Entre as mudanças mais importantes, estão as que demonstram que a União oferecerá incentivos, suporte financeiro e apoio na estruturação dos projetos no setor de saneamento básico, reveladas mormente nas alterações introduzidas pela nova MP à Lei nº 13.529/2017. Sobre o primeiro aspecto, a União poderá conceder benefícios ou incentivos orçamentários, fiscais ou creditícios como contrapartida ao alcance de metas de desempenho operacional previamente estabelecidas.

Além disso, o fundo previsto na Lei nº 13.529/2017, que contará com a participação da União, antes tinha autorização legal apenas para apoiar a estruturação e o desenvolvimento de projetos de concessões e PPPs. Agora, passa a ter como objeto também o apoio à execução de obras de infraestrutura e o planejamento e o gerenciamento de ações de desenvolvimento urbano, com prioridade para as ações de saneamento básico.

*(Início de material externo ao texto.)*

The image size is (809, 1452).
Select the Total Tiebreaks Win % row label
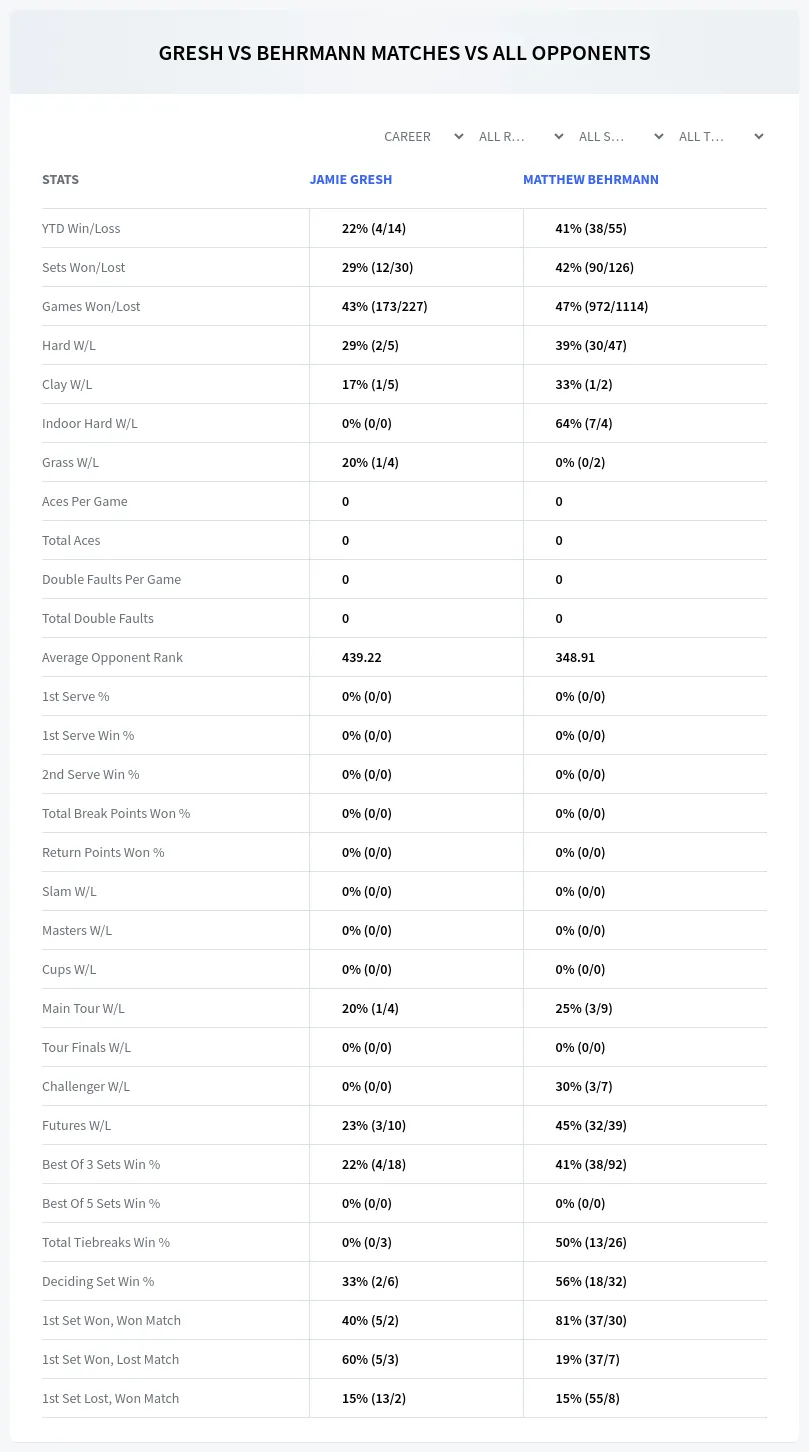[x=106, y=1242]
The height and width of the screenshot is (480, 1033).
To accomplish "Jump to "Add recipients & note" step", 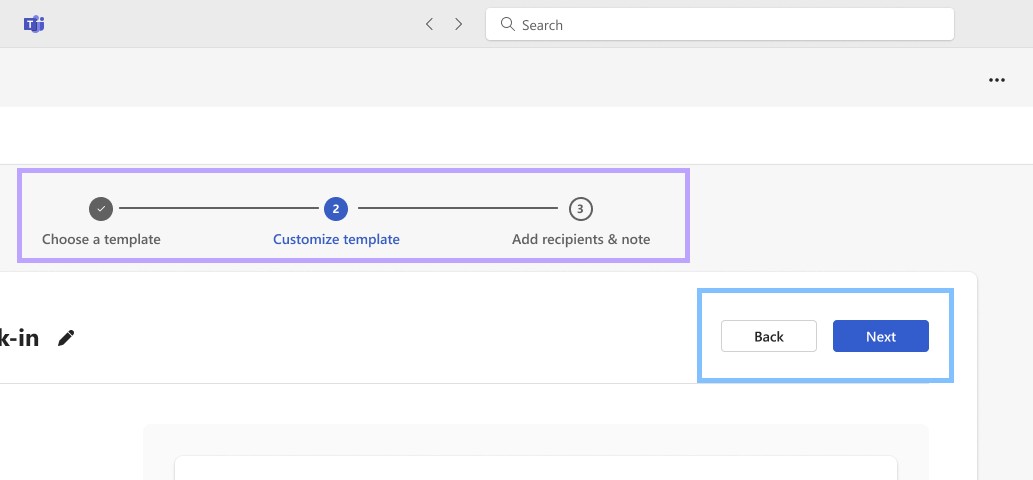I will pyautogui.click(x=581, y=239).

O protagonismo com que o setor de saneamento básico tem sido tratado fica evidente no trecho da MP que estabelece que os recursos destinados à assistência técnica relativa a esses serviços serão segregados dos demais e não poderão ser destinados a outras finalidades do fundo. Conforme detalha a MP, entre as ações voltadas ao saneamento básico, serão alvo da assistência do referido fundo a elaboração de estudos, planos setoriais e projetos de engenharia, a elaboração e revisão de planos de saneamento básico e a avaliação, acreditação e gerenciamento de projetos e obras de infraestrutura.

Além disso, a participação da União no fundo, antes restrita ao máximo de R$ 180 milhões, passa a ser ilimitada. Ainda, a assistência aos entes pelo fundo não respeitará mais preferências: a destinação obrigatória de até 40% dos recursos do fundo aos projetos nas regiões Norte, Nordeste e Centro-Oeste foi suprimida.

No mais, a MP delegou a previsão de regras para apoio financeiro ao estatuto do fundo e atualizou os recursos que podem compor o patrimônio do fundo, acrescentando (i) doações de qualquer natureza, inclusive de outros entes federativos, outros países, organismos internacionais e organismos multilaterais; (ii) reembolso de valores despendidos pelo agente administrador e pelas bonificações decorrentes da contratação dos serviços financiados; (iii) recursos derivados de alienação de bens e direitos, ou de publicações, material técnico, dados e informações; e (iv) outros recursos definidos em lei.

A nova MP aprimora, assim, o marco regulatório do saneamento básico, fortalecendo a busca de soluções para a implacável necessidade de apoio técnico e financeiro à maioria dos titulares dos serviços, bem como a urgência da participação privada no setor para que se cumpram as metas de universalização dos serviços.